#### Exercise brief
Answer these questions using the passage on robot path convergence below.
(a) According to the result of Claim 1, the paths are robust in their individual spaces with respect to what?
(b) From which work are the proof techniques for Lemma 1 taken?
(c) Property (iii) of Lemma 1 is described as an immediate corollary of what?

#### Source passage
● ● ● ●
The result of Claim 1 is that the paths \(\sigma _1, \ldots , \sigma _R\) are robust in their individual spaces w.r.t the parameterized forbidden space \( \mathbb {C}^{o }_i(\tau ) \). This means that there is sufficient clearance for the individual robots to not collide with each other given a fixed location of a single robot.

Next, a Lemma is derived using proof techniques from the literature (Janson et al. 2015, Theorem 4.1), and it implies every \(\mathbb {G}_i\) contains a single-robot path \(\sigma _i^{(n)}\) that converges to \(\sigma _i\).

Lemma 1

For every robot i, let \(\mathbb {G}_i\) be constructed with n samples and a connection radius \(r(n)\ge r^*(n)\). Then it contains a path \(\sigma _i^{(n)}\) with the following attributes a.a.s.:

  1. (i)

    \(\sigma _i^{(n)}(0) = s_i\), \(\sigma _i^{(n)}(1) = t_i\);

  2. (ii)

    \(\Vert \sigma _i^{(n)}\Vert \le (1 + o(1)) \Vert \sigma _i\Vert \);

  3. (iii)

    \(\forall q \in Im (\sigma _i^{(n)})\), \(\exists \tau \in [0,1]\) s.t. \(\Vert q-\sigma _i(\tau )\Vert \le r^*(n)\), where Im\((\cdot )\) is the function image.

Proof

The first two properties of Lemma (i) and (ii) restate (Janson et al. 2015, Theorem 4.1), which is applicable to the setup of this work. The last property (iii) is an immediate corollary of the first two: due to the fact that \(\sigma _i^{(n)}\) is obtained from \(\mathbb {G}_i\), every point along the path is either a vertex of the graph, or lies on a straight-line path (i.e., an edge) between two vertices, whose length is at most \(r^*(n)\). \(\square \)

To complete the proof of Theorem 1 it remains to be shown that the combination of \(\sigma _1^{(n)},\ldots , \sigma _R^{(n)}\) yields the trajectory, \( \varSigma ^{(n)} \) of a desired cost, i.e., one that conforms to Eq. 1. The bound derived in Lemma 1 (ii) looks like what we need for proving Theorem 1. Even though a similar bound exists in the individual spaces, it needs to be shown that Eq. 1 holds for a cost function in \( \mathbb {C}^{f }\). We proceed to show this individually for the different cost functions.
● ● ● ●
(Entries on where items appear)

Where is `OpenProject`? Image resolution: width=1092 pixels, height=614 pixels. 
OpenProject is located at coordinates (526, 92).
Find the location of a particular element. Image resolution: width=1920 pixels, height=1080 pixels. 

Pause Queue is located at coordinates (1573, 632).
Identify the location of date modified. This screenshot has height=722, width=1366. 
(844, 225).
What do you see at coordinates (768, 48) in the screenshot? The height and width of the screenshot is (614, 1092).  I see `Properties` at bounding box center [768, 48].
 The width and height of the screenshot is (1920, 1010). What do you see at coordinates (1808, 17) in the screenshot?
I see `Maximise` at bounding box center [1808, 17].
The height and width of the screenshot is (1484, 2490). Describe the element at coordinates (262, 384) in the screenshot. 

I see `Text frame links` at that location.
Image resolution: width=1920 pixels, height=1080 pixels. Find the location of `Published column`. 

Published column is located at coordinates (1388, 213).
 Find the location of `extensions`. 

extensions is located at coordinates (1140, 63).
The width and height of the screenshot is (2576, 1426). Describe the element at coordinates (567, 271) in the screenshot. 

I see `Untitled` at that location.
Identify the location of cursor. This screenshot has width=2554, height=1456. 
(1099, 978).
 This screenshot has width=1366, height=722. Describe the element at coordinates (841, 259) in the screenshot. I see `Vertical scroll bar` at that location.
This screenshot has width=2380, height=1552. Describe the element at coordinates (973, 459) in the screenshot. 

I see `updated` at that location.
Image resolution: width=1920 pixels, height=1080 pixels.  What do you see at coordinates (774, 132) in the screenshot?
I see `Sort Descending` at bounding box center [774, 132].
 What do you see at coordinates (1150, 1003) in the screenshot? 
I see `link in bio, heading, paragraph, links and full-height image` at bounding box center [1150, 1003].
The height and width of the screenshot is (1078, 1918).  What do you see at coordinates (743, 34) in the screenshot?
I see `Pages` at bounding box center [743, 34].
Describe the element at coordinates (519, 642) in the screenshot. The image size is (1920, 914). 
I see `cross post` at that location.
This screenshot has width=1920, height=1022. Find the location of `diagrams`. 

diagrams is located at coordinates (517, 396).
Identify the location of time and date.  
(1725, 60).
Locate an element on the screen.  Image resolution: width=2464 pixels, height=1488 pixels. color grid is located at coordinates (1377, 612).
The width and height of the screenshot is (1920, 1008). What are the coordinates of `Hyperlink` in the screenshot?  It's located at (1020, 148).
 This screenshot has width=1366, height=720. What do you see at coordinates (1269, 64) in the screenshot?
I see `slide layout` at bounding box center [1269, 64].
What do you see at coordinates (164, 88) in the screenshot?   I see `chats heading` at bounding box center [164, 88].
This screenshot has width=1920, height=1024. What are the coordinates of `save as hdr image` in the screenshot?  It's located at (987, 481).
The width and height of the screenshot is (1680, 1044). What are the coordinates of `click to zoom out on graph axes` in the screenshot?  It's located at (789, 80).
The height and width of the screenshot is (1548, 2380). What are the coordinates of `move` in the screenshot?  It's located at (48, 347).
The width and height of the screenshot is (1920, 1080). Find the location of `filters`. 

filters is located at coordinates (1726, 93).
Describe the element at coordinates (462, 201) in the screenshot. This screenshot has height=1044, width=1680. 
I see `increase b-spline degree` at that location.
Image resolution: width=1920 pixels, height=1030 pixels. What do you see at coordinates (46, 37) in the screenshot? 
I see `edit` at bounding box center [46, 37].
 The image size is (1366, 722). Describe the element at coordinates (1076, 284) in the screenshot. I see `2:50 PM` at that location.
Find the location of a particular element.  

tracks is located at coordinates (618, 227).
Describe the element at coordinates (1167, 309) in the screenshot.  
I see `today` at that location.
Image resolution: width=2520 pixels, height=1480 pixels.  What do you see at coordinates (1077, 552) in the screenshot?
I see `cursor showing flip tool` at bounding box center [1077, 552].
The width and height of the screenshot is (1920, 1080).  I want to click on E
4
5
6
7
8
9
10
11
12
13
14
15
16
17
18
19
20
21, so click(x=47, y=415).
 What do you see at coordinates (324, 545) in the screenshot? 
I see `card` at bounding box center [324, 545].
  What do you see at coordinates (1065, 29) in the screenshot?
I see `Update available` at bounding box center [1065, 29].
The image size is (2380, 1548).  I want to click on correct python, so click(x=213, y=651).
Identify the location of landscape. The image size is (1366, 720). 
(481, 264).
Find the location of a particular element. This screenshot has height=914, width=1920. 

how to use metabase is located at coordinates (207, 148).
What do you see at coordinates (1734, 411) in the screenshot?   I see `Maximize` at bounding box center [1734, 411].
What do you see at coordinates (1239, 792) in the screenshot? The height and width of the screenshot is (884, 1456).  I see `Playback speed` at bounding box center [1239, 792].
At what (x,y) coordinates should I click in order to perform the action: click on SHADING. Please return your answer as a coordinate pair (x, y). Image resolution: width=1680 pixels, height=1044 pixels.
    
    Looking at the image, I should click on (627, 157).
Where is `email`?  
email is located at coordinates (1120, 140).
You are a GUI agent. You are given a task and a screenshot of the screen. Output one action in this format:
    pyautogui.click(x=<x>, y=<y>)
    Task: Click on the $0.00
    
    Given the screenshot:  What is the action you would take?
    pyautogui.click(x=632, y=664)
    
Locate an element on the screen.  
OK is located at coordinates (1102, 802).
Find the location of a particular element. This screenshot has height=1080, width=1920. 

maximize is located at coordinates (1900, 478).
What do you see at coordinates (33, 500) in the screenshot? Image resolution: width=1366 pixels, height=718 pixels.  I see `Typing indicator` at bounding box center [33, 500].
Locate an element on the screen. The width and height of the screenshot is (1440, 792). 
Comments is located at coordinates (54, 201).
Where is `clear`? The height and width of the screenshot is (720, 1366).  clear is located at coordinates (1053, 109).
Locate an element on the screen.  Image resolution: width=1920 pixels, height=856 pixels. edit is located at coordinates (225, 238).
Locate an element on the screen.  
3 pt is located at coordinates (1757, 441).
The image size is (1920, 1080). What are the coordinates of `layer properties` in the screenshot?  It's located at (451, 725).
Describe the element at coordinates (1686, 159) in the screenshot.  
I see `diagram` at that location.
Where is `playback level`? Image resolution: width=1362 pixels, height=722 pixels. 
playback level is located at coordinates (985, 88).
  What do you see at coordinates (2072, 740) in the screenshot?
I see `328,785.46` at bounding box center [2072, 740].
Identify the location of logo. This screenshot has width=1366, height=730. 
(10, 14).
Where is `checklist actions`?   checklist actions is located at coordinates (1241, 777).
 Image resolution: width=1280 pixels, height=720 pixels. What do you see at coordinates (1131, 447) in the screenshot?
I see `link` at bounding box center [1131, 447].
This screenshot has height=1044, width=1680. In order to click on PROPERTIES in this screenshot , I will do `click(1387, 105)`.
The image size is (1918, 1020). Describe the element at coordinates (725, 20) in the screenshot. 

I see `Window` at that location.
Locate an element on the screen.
● ● ● ●
#### Worked answer
(a) The parameterized forbidden space.
(b) Janson et al. 2015, Theorem 4.1.
(c) The first two properties, (i) and (ii).